▶ **WHAT YOU NEED TO DO**: Without any pictures, reproduce exactly the lines running from the line containing "This screenshot has height=374, width=966." through the end of the entries.
Content starts
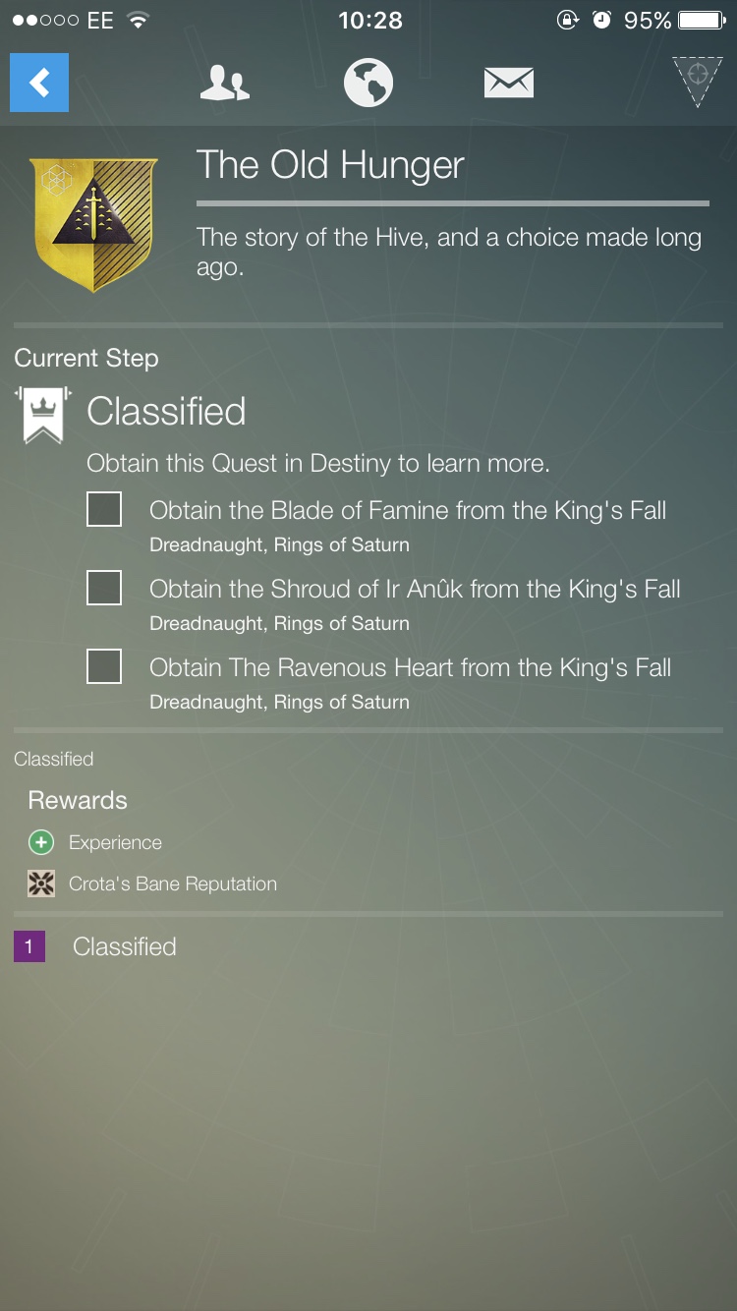
Task: Open the globe community icon
Action: click(x=369, y=83)
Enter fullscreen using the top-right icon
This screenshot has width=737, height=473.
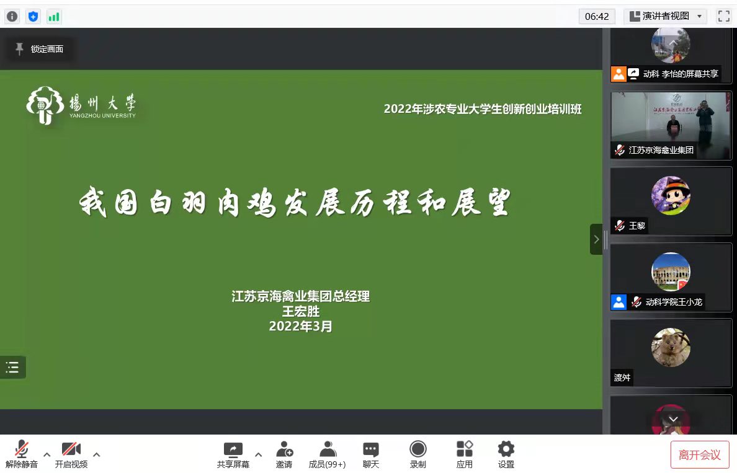723,17
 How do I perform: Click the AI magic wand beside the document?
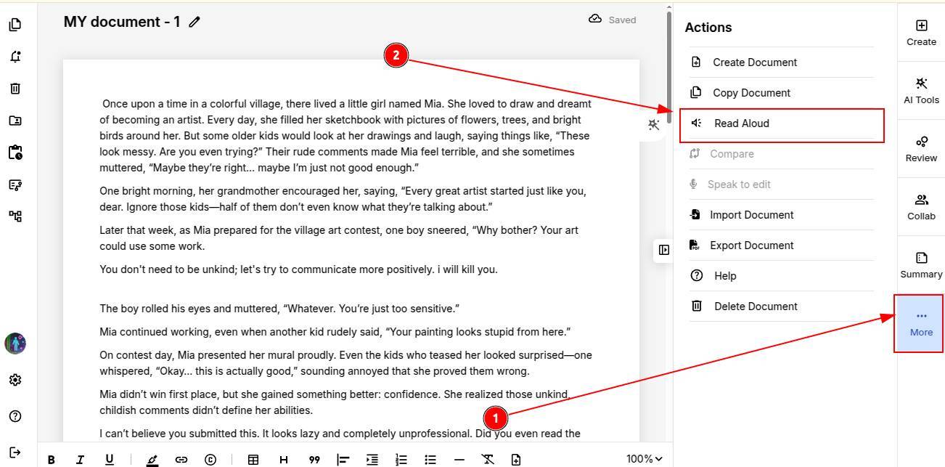[653, 125]
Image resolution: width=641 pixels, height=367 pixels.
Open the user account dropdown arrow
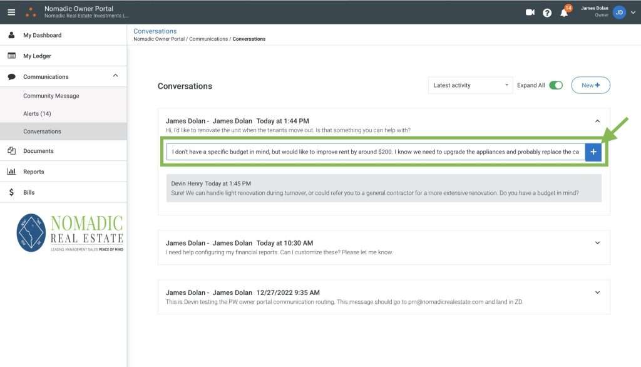click(633, 13)
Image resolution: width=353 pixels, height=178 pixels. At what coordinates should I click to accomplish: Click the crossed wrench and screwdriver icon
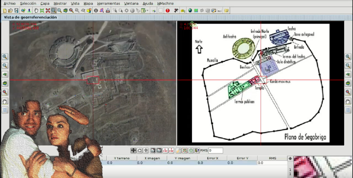[x=176, y=10]
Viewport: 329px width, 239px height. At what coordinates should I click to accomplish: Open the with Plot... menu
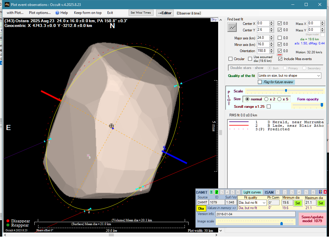15,13
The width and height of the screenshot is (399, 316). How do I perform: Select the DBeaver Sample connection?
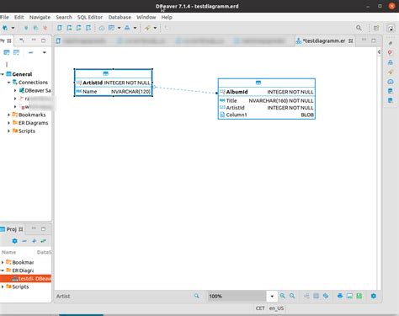point(35,90)
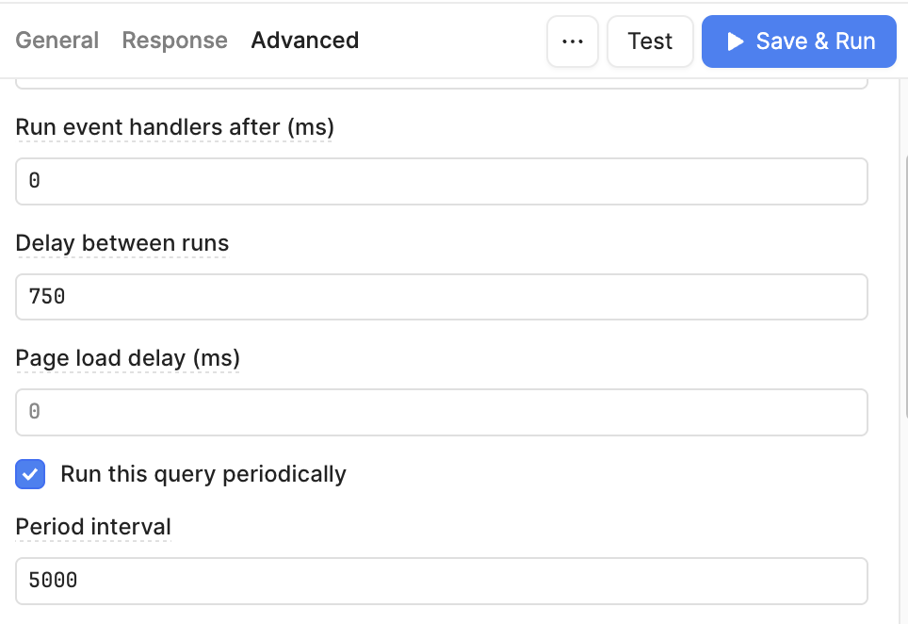908x624 pixels.
Task: Click the vertical scrollbar thumb on the right
Action: pos(904,284)
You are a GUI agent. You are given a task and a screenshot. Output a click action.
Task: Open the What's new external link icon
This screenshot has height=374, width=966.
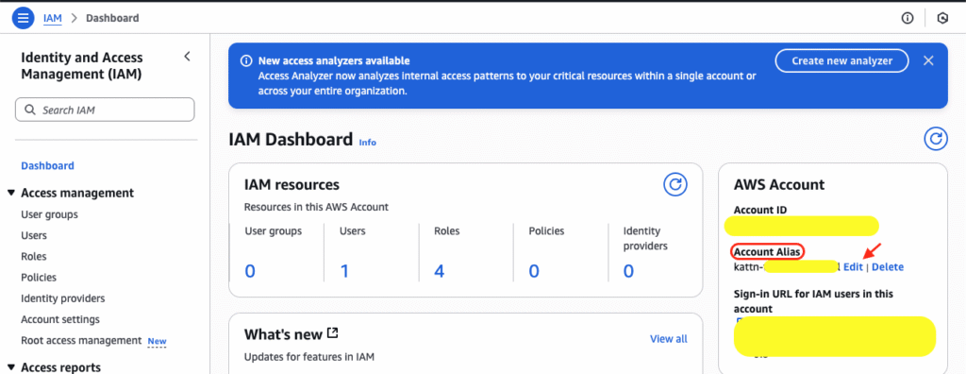point(333,333)
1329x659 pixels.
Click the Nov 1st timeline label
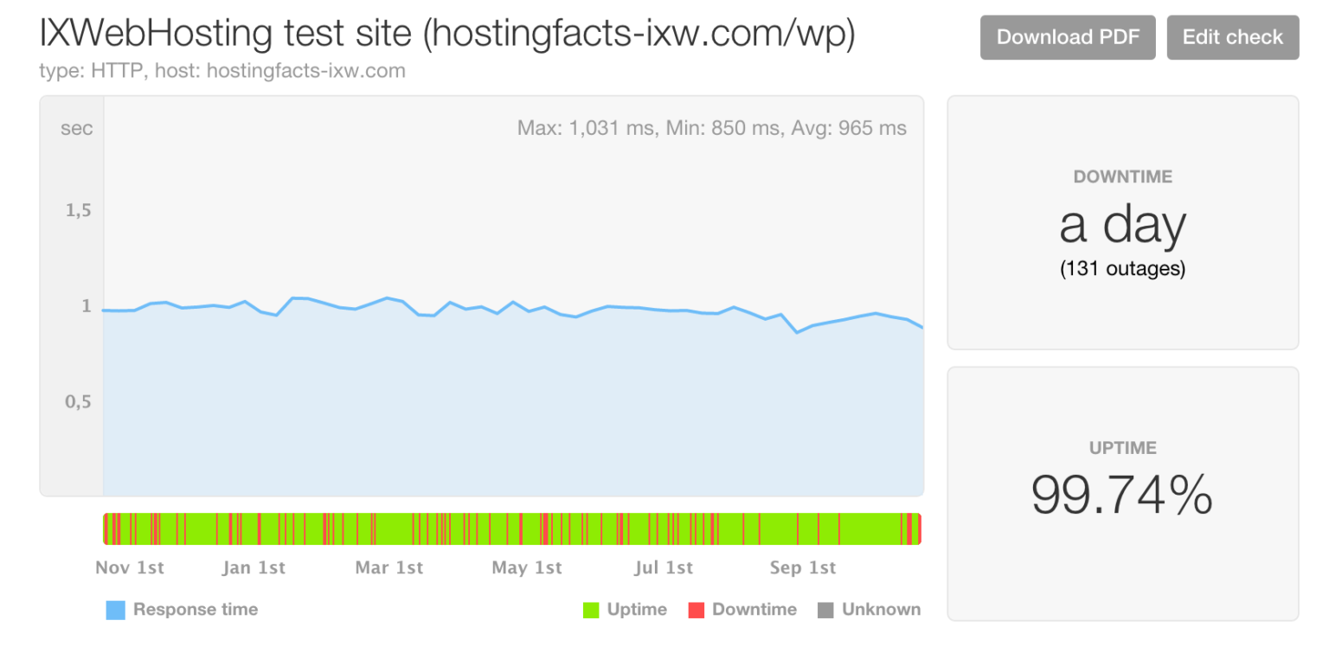130,568
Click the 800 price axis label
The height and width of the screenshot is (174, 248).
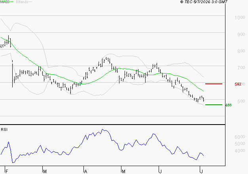[x=241, y=51]
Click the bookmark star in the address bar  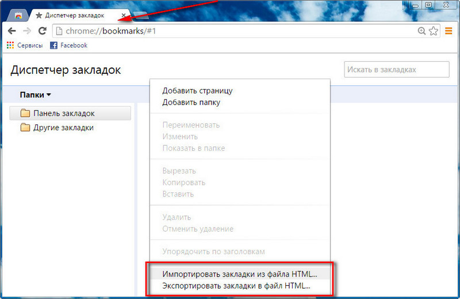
Content ends
▶ **REPLY TO THE EXERCISE**:
This screenshot has height=374, width=966.
point(333,333)
1329x659 pixels.
Click the Nov 1st timeline label
130,568
Click the 800 price axis label
The height and width of the screenshot is (174, 248).
[x=241, y=51]
Click the bookmark star in the address bar  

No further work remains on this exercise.